Le gouvernement vénézuélien a officialisé, ce lundi 6 juillet, un nouveau bilan des séismes survenus à la fin du mois de juin. Le nombre de victimes s’élève désormais à plus de 3 500 morts, a indiqué l’exécutif, sans préciser dans l’immédiat le chiffre exact. Ce total marque une hausse significative par rapport au précédent décompte rendu public la veille, qui faisait état de 3 342 décès.

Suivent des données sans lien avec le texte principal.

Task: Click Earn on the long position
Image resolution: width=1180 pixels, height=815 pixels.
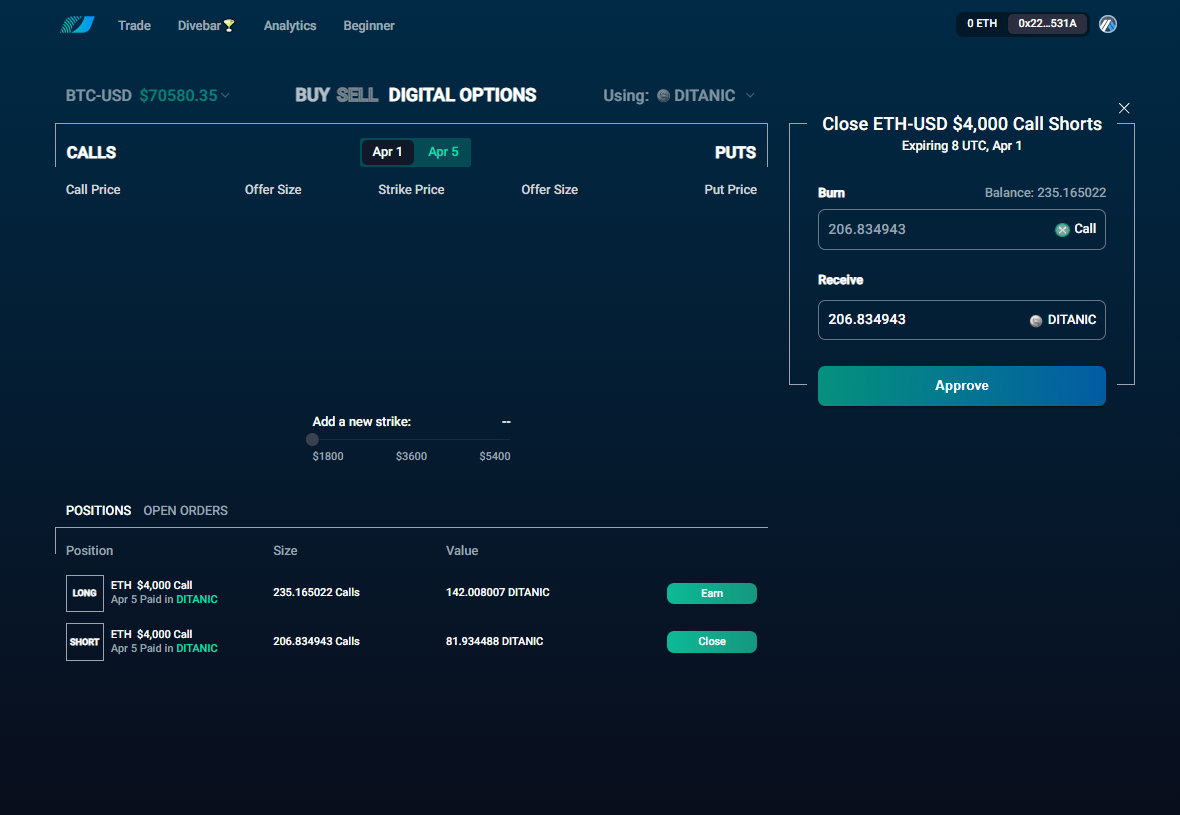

Dans ce contexte tragique, les autorités avaient déjà signalé que plus de 150 corps non identifiés avaient été enterrés, faute de moyens d’identification et face à l’urgence sanitaire. Cette situation soulève des interrogations sur la gestion des dépouilles et le suivi des personnes disparues.

La double secousse, survenue dans la nuit du 24 au 25 juin, a principalement touché la région côtière de l’État de La Guaira et la capitale Caracas, provoquant d’importants dégâts matériels et des milliers de blessés. Le gouvernement, confronté à une crise humanitaire déjà profonde, a dû faire face à des critiques sur la lenteur des secours et le manque de préparation.

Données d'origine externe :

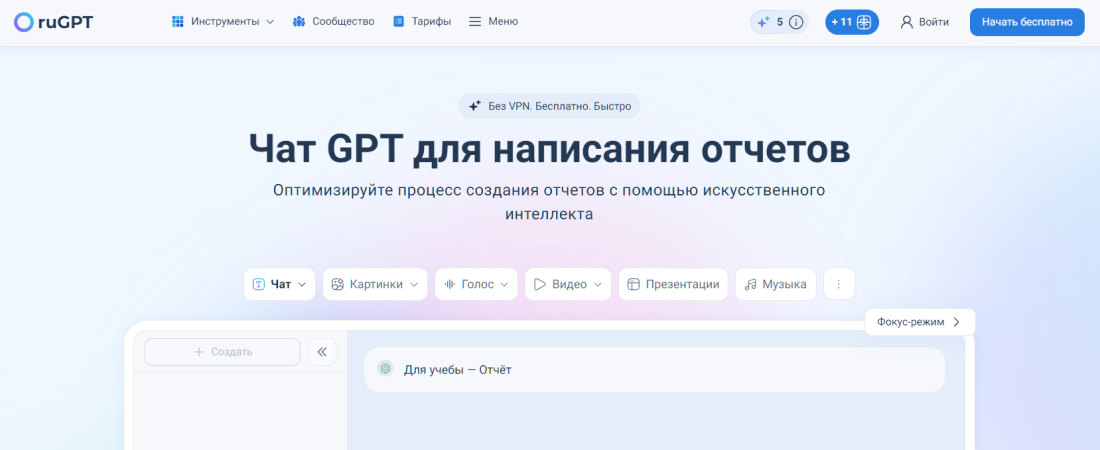
Task: Toggle Фокус-режим focus mode
Action: click(919, 322)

Alors que les opérations de recherche touchent à leur fin, les équipes de secours continuent de déblayer les décombres dans les zones les plus affectées. L’aide internationale, notamment en provenance des États-Unis, avait commencé à arriver dès les premiers jours suivant la catastrophe, avec des vols humanitaires acheminant du matériel médical et des équipes de sauvetage.

Ce nouveau bilan fait du double séisme la catastrophe naturelle la plus meurtrière qu’ait connue le Venezuela depuis plusieurs décennies. Les autorités appellent à la solidarité nationale et internationale pour faire face aux besoins immenses en matière d’hébergement, de soins et de reconstruction.